Hope

I don’t like goodbyes. Well I’m not sorry to see some things go, but you know what I mean. Looking back on 2018, we said goodbye to some notable people. Sometimes when people pass it feels like a season coming to a close.

Let’s remember some who died in 2018. Barbara Bush died in April, followed by her husband George H.W. Bush in November. They were married 73 years, the longest married couple in presidential history. He was the last WWII hero to serve as President.

Roy Clark, the country music star, died at age 85. One of his hits was a lament about wasted youth. “So many songs in me that won’t be sung. The time has come for me to pay for yesterday, when I was young.” If you don’t like modern country music or if you share his lament, you felt it when Clark left the stage.

Billy Graham lived to be 99. He emerged as an evangelist in 1949, and in his lifetime would share the good news of Jesus Christ to more people than anyone in history. He began with trains and tents and ended with electronic media and satellite communications. May God in his Providence raise up another, but we know there will be only one Billy Graham.

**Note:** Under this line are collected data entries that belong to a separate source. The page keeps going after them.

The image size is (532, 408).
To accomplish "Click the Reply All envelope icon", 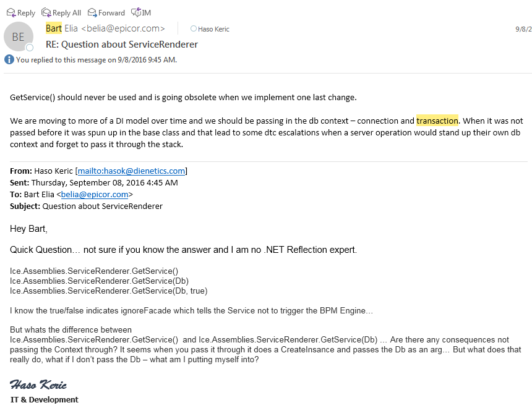I will click(46, 12).
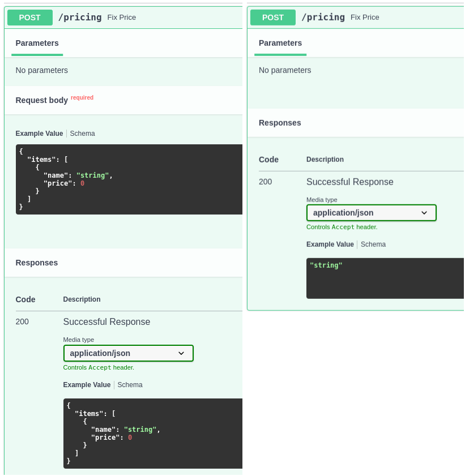Click the chevron arrow in the left media type dropdown
Image resolution: width=465 pixels, height=476 pixels.
tap(181, 353)
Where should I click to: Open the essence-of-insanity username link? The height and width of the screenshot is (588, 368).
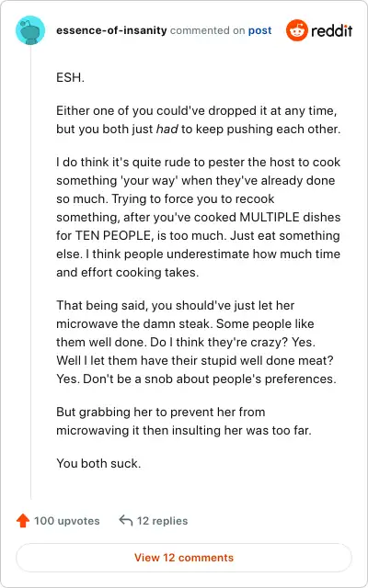coord(111,30)
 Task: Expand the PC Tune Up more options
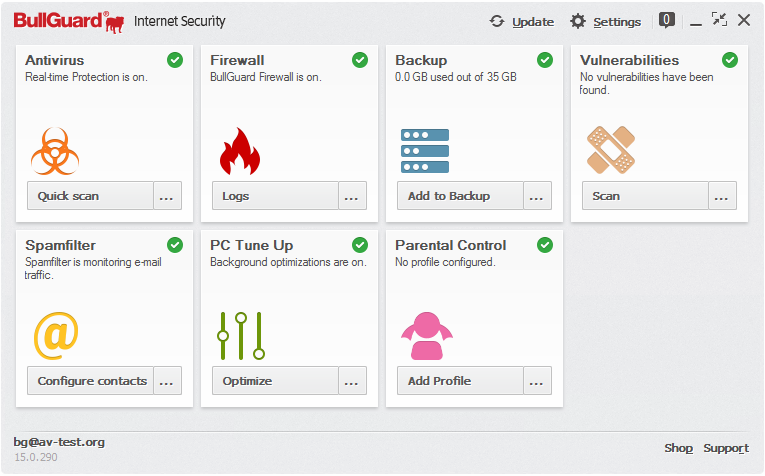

There are others whose passing marks the end of an era: Aretha Franklin (singer), Stephen Hawking (scientist), Willie McCovey (athlete), Tom Wolfe (author). But none of these affect you as much as your own personal losses this year. It marks the passing of time when you lose someone who lived a long life. It’s a tragedy when someone dies too young.

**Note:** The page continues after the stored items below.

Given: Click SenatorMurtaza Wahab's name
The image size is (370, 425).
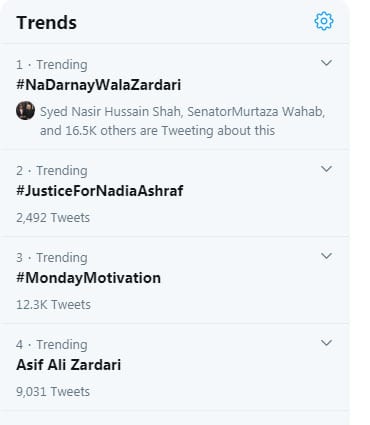Looking at the screenshot, I should (256, 112).
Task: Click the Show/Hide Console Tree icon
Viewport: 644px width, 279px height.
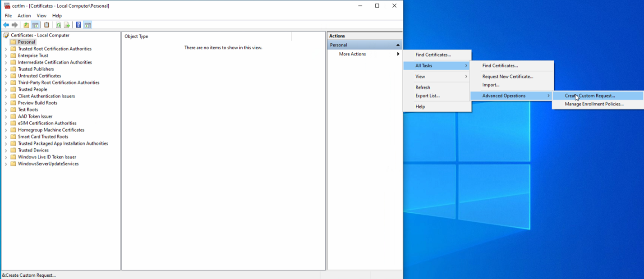Action: (36, 25)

The Bible says that believers do not grieve as those who have no hope (1 Thes. 4:13). By faith in Jesus Christ, and because of his Resurrection from the dead, we have the hope of eternity. The passing of a legend or loss of a loved one, the end of an era or the changing of a season only remind us of that hope.

Hope to the Christian carries no uncertainty. “Faith is the assurance of things hoped for, the conviction of things not seen” (Heb. 11:1). The Spanish verb “esperar” helps us here. It means to hope, wait, or expect. We have considered the evidence, and are simply waiting, expecting for our hope to be realized.

Christ Jesus is your hope that there’s more to life that what you see. He is your hope for this life, not just the next. A great mystery is revealed, “which is Christ in you, the hope of glory” (Col. 1:27). This hope is for today. It is for the New Year. It is the grace to face whatever uncertainties, challenges, or goodbyes 2019 may bring. This hope you have is the anchor of your soul. You cannot live without hope.

Christmas Mystery

Something happened in Bethlehem that solved an ancient mystery. The grand reveal began with an inglorious manger. The mystery matters because it was for you.

Adam and Eve first heard of a mysterious person to come. From a 15th C. BC document, we learn that the seed of the woman would bruise the serpent’s head, but the serpent would only bruise his heel. So, this person has power to crush evil, but not without pain. (Gen. 3:15)

In the 8th C. BC, Assyria tormented the people. During that time a prophet wrote that despite the gloom and anguish, they would be delivered. “A virgin will be with child and bear a son.” How could such a child come to be, and how would he effect their deliverance? The answer: “His name will be called Wonderful Counselor, Mighty God, Eternal Father, Prince of Peace” (Isa. 7:14, 9:6). It sounded encouraging, even if they didn’t know how a virgin-born child, the woman’s seed, could be eternal God.

Just as they sensed that their deliverance would be a display of God’s power, the clues take a turn. The same prophet said this exalted servant would suffer at the hand of men and God. “He was despised and forsaken of men, a man of sorrows. The Lord was pleased to crush Him” (Isa. 53). So, is this Deliverer a child, a man, or God himself? Does He conquer, or does He die? The mystery deepens.

Other prophets of that era proclaim his origins. Bethlehem is His birthplace, but “His goings forth are from long ago, from the days of eternity.” Another prophet said He would be from Egypt. (Mic. 5:2, Hos. 11:1). So is the ruler-son from nowhere (eternity), Bethlehem, or Egypt?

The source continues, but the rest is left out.